The Pie chart shows the proportion of the population by gender in 2021. We could see that female has a slightly greater proportion than Male but it is not obverse.

box_data %>% boxplot(Population ~ Gender, data = ., ylab = "Population")

From the boxplot, there are two significants, first, we could see that there is no outlier, which means that no further modification is required. Second, Female has a greater population in general than male.

test_male <-new_data1 %>% filter(Gender == 'Male') 
test_male$Population%>% qqPlot(dist="norm")

## [1] 1 4

test_female<-new_data1 %>% filter(Gender == 'Female') 
test_female$Population%>% qqPlot(dist="norm")

## [1] 1 4

QQ-plot is used to check if both male and female data are distributed normally. This is because the size of this dataset is very small, histogram might not suitable for checking the data distribution. Therefore the Q-Qplot is used instead. For the normality testing by Q-Q plot, we could see that all the data points for both Male and Female are located within the lines, which means that the data for both Male and Female are considered normally distributed.

Hypothesis Testing

For the Hypothesis testing, a two-tailed, two-sample t-test was used to test if there is a significant difference in the population between Male and Female.To begin with, the assumptions have to be checked. The assumption of normality is checked in the previous section by using a Q-Q plot and the data is distributed normally.While for the assumption of equal variances, it could be checked by Levene’s test. From the result of Levene’s test shown below, we could see that the P value, 0.98 is greater than 0.05 so the assumption is passed.

leveneTest(Population ~ Gender, data = new_data1)

## Levene's Test for Homogeneity of Variance (center = median)
##       Df F value Pr(>F)
## group  1   6e-04 0.9805
##       10

After assumptions are checked, the statistical hypotheses were to be stated:
H0: μΔ=0(Male Population is related to Female population)
HA: μΔ≠0(Male Population is not related to Female population)
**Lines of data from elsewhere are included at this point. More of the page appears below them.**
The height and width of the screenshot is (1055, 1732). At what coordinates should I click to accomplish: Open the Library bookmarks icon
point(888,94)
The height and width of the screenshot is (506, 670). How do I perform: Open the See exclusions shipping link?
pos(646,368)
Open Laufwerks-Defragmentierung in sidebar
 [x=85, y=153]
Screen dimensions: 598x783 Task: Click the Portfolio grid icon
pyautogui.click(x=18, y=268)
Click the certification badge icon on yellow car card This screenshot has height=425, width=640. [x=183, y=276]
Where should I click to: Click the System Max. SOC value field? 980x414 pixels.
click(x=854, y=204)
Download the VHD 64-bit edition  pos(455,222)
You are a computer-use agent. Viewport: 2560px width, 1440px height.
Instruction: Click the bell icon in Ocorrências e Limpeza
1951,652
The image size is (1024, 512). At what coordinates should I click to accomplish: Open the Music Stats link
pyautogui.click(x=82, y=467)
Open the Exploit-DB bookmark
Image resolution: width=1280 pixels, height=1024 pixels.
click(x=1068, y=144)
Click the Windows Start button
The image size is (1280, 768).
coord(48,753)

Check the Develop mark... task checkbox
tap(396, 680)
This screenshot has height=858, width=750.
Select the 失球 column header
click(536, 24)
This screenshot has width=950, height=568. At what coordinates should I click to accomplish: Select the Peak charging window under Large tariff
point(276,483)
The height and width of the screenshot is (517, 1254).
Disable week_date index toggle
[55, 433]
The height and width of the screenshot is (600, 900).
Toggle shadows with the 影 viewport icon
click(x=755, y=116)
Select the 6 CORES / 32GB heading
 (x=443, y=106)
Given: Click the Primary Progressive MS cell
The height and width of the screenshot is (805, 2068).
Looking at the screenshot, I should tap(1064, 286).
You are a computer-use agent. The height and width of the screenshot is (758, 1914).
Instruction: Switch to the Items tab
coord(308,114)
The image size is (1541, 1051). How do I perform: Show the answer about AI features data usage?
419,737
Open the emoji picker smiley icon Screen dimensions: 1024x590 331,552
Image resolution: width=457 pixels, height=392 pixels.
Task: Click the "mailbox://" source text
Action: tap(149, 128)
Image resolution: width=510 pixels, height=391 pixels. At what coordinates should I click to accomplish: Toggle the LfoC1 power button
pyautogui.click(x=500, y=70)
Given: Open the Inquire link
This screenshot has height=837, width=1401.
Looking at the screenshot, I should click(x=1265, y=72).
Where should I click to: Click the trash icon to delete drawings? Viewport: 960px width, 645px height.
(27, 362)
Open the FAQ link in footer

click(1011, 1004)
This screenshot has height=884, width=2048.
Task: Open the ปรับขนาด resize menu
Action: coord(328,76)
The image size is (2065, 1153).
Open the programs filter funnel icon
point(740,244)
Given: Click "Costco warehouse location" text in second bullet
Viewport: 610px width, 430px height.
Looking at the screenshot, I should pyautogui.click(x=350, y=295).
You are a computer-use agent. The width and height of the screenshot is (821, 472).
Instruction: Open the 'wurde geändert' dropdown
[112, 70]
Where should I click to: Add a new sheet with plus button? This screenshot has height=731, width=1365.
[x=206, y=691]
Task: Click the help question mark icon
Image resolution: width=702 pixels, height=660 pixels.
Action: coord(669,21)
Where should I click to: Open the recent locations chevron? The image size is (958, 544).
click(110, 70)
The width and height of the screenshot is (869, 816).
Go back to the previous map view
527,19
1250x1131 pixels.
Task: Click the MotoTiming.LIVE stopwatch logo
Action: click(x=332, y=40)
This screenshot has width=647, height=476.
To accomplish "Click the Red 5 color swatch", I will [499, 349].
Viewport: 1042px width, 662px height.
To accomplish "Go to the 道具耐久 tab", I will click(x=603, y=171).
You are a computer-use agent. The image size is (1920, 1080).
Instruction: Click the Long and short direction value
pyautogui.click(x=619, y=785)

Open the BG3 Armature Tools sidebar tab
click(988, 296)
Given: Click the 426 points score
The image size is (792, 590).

\[H_0 : \mu_1 = \mu_2 \] \[H_A: \mu_1 \ne \mu_2 \] Denoted the significance level, α \[ α= 0.05 \]

result <- t.test(
Population ~ Gender,
data = new_data1,
var.equal = TRUE,
alternative = "two.sided"
)
result

## 
##  Two Sample t-test
## 
## data:  Population by Gender
## t = 1.7585, df = 10, p-value = 0.1092
## alternative hypothesis: true difference in means between group Female and group Male is not equal to 0
## 95 percent confidence interval:
##  -19.01608 161.43141
## sample estimates:
## mean in group Female   mean in group Male 
##             3266.331             3195.124

# Displaying the value of t statistics:
result$statistic

##        t 
## 1.758523

# The critical value:
qt(p = 0.05/2 , df = 10 )

## [1] -2.228139

# Displaying p-value:
result$p.value

## [1] 0.1091644

# Displaying confidence interval:
result$conf.int

## [1] -19.01608 161.43141
## attr(,"conf.level")
## [1] 0.95

The result of the two-sample t-test has shown that the P value, 0.1092 is greater than α,0.05 and 95% CI of difference between means [-19.016, 161.431] which has captured H0 between the means. Therefore, the decision would be not to reject H:0 Mu1 =Mu2.

Discussion

In this report, we could see that the population pattern of Male and Female seems very similar. This could be observed from the statistics and visualisations section. Plots have shown that the pattern and amount of the population between Male and Female are alike. However, the result of the hypothesis testing of H0 was rejected. This indicates that the pattern, amount of population between Male and Female is not related.From the result of this investigation, we could have an idea of there might not have relations within the same segmentation such as gender or age group. However, there might have relations across different segmentation. Given an example that the population of gender might be related to the population of income group. To conclude the report, although the pattern and amount of the population between male and female seems alike, there is not any relationship between male population and female population that could affect each other.

References

[1] Baglin, J., 2022. Module 7 - Testing the Null: Data on Trial. [online] Applied Analytics Course Website. Available at: https://astral-theory-157510.appspot.com/secured/MATH1324_Module_07.html [Accessed 12 October 2022].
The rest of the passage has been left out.